Se hoje gasto pouco
tempo com exercícios físicos, houve uma época em que eu era sedentaríssima.
Quando lecionava em colégios, tinha de trabalhar tanto, e num ritmo tão
alucinado, que não me restavam forças para qualquer movimento nas horas vagas.
Eu tentava me iludir, acreditando que o desgaste da profissão queimava calorias
– mas o fato é que bater palmas (para pedir silêncio aos alunos), andar para lá
e para cá durante as aulas, gesticular e escrever na lousa não são um
programa de exercícios completo. Como resultado, constantemente eu adoecia,
sentia-me exaurida e pálida, enquanto ativava a imaginação (ao menos, essa!)
para pensar nas modalidades esportivas que jamais conheceria.
Via-me com equipamentos de alpinismo, esqui ou mergulho, e às vezes inventava a
sensação de lidar com bolas de tênis, vôlei ou basquete. Nos dias mais
cinzentos, desejava patins para dança no gelo. Gostava especialmente da ideia
de me tornar amazona, galopando por hípicas intermináveis – ou, talvez, eu
pudesse ter sido uma ginasta, flexível e rápida. Todas essas versões utópicas
de minha identidade eram motivadas por atividades físicas que nunca tive.
Mas não pense o leitor que foram apenas esportes de inverno ou caros que me
fugiram do alcance. Um simples passeio de bicicleta ainda é para mim algo
inviável! Minhas intenções de equilíbrio são sempre vencidas pela atração
gravitacional, e por mais que eu me esforce não há jeito. Já me conformei com a
hipótese de um carma ou maldição – até porque outro dia sonhei que de novo
nascia, e o médico segurava minhas perninhas de bebê e fingia dar umas
pedaladas.

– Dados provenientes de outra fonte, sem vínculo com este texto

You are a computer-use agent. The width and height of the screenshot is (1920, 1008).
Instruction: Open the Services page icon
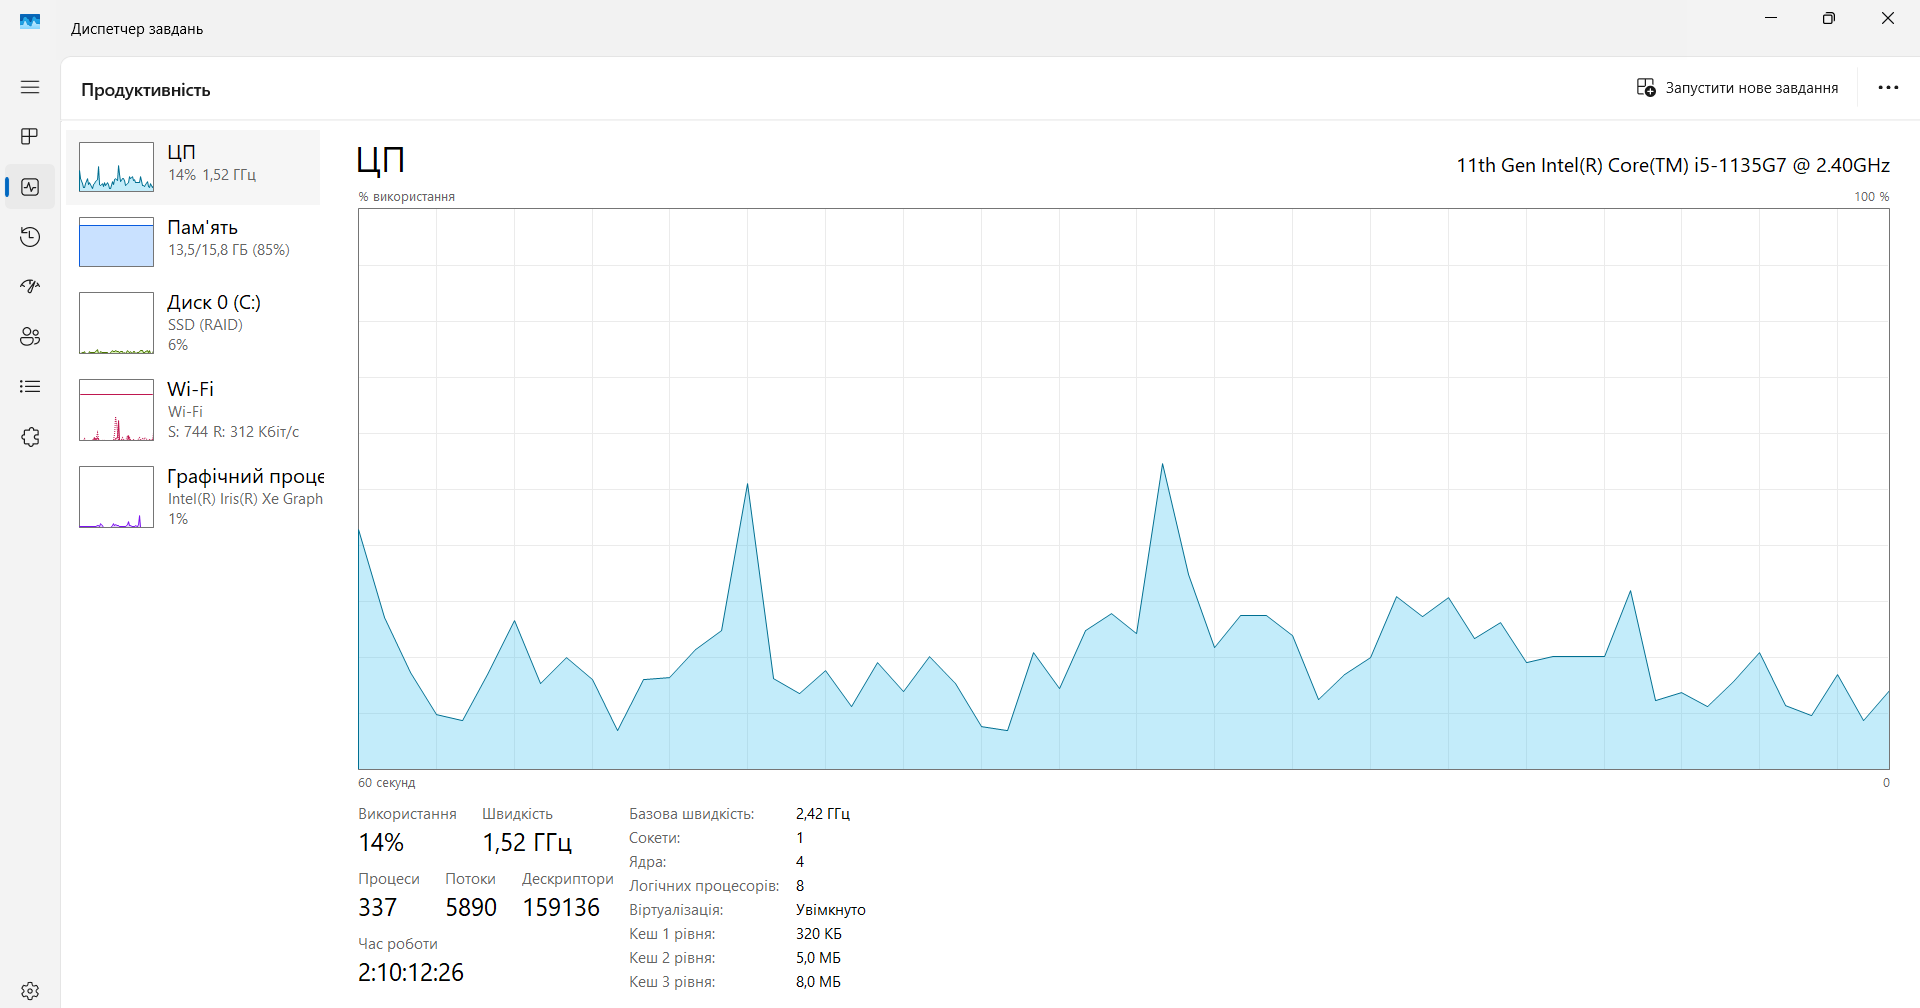(30, 437)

Depois ele ria como um psicopata, dizendo: “Rá-rá-rá, essa aqui
nunca vai aprender!” Classifiquei a imagem como sonho, mas agora estou pensando
se não sofri uma regressão e recuperei uma incrível memória dos tempos de
infância...
De qualquer modo, se hoje eu pudesse escolher, de imediato me entregaria à
esgrima – pelo prazer de usar máscara, luvas e colete protetor. E erguer um
florete, acima de tudo: palavra que é delícia e perfume desde os tempos em que
li “O chamado”, da Lygia Fagundes Telles. Nesse texto, a escritora (que se
formou em Educação Física) fala da disciplina e da rapidez que o esporte lhe
ensinou. Porque a esgrima – exatamente como a ficção – consiste em avançar
veloz, para atingir um coração exposto.